Stored dataset items:
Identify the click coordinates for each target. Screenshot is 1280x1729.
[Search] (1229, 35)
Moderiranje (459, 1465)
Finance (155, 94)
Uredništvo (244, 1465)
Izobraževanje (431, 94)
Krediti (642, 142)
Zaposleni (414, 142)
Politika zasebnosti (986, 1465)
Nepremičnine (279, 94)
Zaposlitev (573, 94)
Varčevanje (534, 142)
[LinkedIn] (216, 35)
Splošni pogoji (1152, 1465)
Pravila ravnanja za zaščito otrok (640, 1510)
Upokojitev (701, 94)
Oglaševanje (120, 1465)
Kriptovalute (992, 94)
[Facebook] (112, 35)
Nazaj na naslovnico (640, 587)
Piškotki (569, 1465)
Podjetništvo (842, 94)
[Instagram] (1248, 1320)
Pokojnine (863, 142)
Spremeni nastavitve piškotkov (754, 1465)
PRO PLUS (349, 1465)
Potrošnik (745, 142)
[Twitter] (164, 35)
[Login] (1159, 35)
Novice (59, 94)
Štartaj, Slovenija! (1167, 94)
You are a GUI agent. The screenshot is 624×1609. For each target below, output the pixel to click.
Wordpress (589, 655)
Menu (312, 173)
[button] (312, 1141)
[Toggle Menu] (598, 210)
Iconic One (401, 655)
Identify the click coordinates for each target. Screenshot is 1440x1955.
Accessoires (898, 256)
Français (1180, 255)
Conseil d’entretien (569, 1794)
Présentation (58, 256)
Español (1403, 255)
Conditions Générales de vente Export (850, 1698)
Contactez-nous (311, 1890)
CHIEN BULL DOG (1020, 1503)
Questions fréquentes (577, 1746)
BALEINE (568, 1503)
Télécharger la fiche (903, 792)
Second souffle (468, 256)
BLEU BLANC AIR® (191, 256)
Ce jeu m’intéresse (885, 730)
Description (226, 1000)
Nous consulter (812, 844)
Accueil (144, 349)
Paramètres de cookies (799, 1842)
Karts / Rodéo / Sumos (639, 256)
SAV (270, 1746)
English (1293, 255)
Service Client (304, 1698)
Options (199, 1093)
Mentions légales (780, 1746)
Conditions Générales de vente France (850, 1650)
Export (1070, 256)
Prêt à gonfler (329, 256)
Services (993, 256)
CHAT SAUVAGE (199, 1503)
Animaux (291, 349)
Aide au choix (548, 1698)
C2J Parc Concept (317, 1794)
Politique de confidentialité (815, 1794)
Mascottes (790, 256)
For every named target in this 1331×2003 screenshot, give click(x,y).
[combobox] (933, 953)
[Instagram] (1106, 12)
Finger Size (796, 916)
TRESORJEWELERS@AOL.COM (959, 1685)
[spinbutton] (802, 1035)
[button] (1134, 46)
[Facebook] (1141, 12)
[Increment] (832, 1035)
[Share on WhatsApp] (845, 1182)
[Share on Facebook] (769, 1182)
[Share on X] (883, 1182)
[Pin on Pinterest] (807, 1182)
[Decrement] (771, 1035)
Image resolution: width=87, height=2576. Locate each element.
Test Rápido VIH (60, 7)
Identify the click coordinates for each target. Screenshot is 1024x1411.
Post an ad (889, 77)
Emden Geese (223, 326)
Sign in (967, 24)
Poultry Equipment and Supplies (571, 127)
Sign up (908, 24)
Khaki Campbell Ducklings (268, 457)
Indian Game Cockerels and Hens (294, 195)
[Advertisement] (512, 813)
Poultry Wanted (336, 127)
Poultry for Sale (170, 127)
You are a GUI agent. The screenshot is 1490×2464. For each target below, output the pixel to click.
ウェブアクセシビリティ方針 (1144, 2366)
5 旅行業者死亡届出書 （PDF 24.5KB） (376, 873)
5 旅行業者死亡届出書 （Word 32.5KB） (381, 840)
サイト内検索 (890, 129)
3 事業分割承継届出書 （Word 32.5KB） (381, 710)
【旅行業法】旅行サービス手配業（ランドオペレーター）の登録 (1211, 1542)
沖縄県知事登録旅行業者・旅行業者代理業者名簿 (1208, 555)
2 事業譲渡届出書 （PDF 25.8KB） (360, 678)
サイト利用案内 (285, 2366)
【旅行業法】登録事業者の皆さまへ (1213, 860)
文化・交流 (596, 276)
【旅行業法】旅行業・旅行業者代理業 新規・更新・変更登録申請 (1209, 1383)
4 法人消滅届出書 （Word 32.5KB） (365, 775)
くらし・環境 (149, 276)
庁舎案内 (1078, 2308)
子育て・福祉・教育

## [What you should do]
Rewrite all of the entries above, replacing "click coordinates" with "tap coordinates" and leaving everything else as it is.

## [Task answer]
Identify the tap coordinates for each target. Screenshot is 1280x1729.
[Search] (1229, 35)
Moderiranje (459, 1465)
Finance (155, 94)
Uredništvo (244, 1465)
Izobraževanje (431, 94)
Krediti (642, 142)
Zaposleni (414, 142)
Politika zasebnosti (986, 1465)
Nepremičnine (279, 94)
Zaposlitev (573, 94)
Varčevanje (534, 142)
[LinkedIn] (216, 35)
Splošni pogoji (1152, 1465)
Pravila ravnanja za zaščito otrok (640, 1510)
Upokojitev (701, 94)
Oglaševanje (120, 1465)
Kriptovalute (992, 94)
[Facebook] (112, 35)
Nazaj na naslovnico (640, 587)
Piškotki (569, 1465)
Podjetništvo (842, 94)
[Instagram] (1248, 1320)
Pokojnine (863, 142)
Spremeni nastavitve piškotkov (754, 1465)
PRO PLUS (349, 1465)
Potrošnik (745, 142)
[Twitter] (164, 35)
[Login] (1159, 35)
Novice (59, 94)
Štartaj, Slovenija! (1167, 94)
You are a GUI agent. The screenshot is 624×1609. For each target below, output the pixel to click.
Wordpress (589, 655)
Menu (312, 173)
[button] (312, 1141)
[Toggle Menu] (598, 210)
Iconic One (401, 655)
Identify the tap coordinates for each target. Screenshot is 1440x1955.
Accessoires (898, 256)
Français (1180, 255)
Conseil d’entretien (569, 1794)
Présentation (58, 256)
Español (1403, 255)
Conditions Générales de vente Export (850, 1698)
Contactez-nous (311, 1890)
CHIEN BULL DOG (1020, 1503)
Questions fréquentes (577, 1746)
BALEINE (568, 1503)
Télécharger la fiche (903, 792)
Second souffle (468, 256)
BLEU BLANC AIR® (191, 256)
Ce jeu m’intéresse (885, 730)
Description (226, 1000)
Nous consulter (812, 844)
Accueil (144, 349)
Paramètres de cookies (799, 1842)
Karts / Rodéo / Sumos (639, 256)
SAV (270, 1746)
English (1293, 255)
Service Client (304, 1698)
Options (199, 1093)
Mentions légales (780, 1746)
Conditions Générales de vente France (850, 1650)
Export (1070, 256)
Prêt à gonfler (329, 256)
Services (993, 256)
CHAT SAUVAGE (199, 1503)
Animaux (291, 349)
Aide au choix (548, 1698)
C2J Parc Concept (317, 1794)
Politique de confidentialité (815, 1794)
Mascottes (790, 256)
For every named target in this 1331×2003 screenshot, give click(x,y).
[combobox] (933, 953)
[Instagram] (1106, 12)
Finger Size (796, 916)
TRESORJEWELERS@AOL.COM (959, 1685)
[spinbutton] (802, 1035)
[button] (1134, 46)
[Facebook] (1141, 12)
[Increment] (832, 1035)
[Share on WhatsApp] (845, 1182)
[Share on Facebook] (769, 1182)
[Share on X] (883, 1182)
[Pin on Pinterest] (807, 1182)
[Decrement] (771, 1035)
Image resolution: width=87, height=2576. Locate each element.
Test Rápido VIH (60, 7)
Identify the tap coordinates for each target. Screenshot is 1024x1411.
Post an ad (889, 77)
Emden Geese (223, 326)
Sign in (967, 24)
Poultry Equipment and Supplies (571, 127)
Sign up (908, 24)
Khaki Campbell Ducklings (268, 457)
Indian Game Cockerels and Hens (294, 195)
[Advertisement] (512, 813)
Poultry Wanted (336, 127)
Poultry for Sale (170, 127)
You are a GUI agent. The screenshot is 1490×2464. For each target below, output the pixel to click.
ウェブアクセシビリティ方針 (1144, 2366)
5 旅行業者死亡届出書 （PDF 24.5KB） (376, 873)
5 旅行業者死亡届出書 （Word 32.5KB） (381, 840)
サイト内検索 (890, 129)
3 事業分割承継届出書 （Word 32.5KB） (381, 710)
【旅行業法】旅行サービス手配業（ランドオペレーター）の登録 (1211, 1542)
沖縄県知事登録旅行業者・旅行業者代理業者名簿 (1208, 555)
2 事業譲渡届出書 （PDF 25.8KB） (360, 678)
サイト利用案内 (285, 2366)
【旅行業法】登録事業者の皆さまへ (1213, 860)
文化・交流 (596, 276)
【旅行業法】旅行業・旅行業者代理業 新規・更新・変更登録申請 (1209, 1383)
4 法人消滅届出書 （Word 32.5KB） (365, 775)
くらし・環境 (149, 276)
庁舎案内 (1078, 2308)
子育て・福祉・教育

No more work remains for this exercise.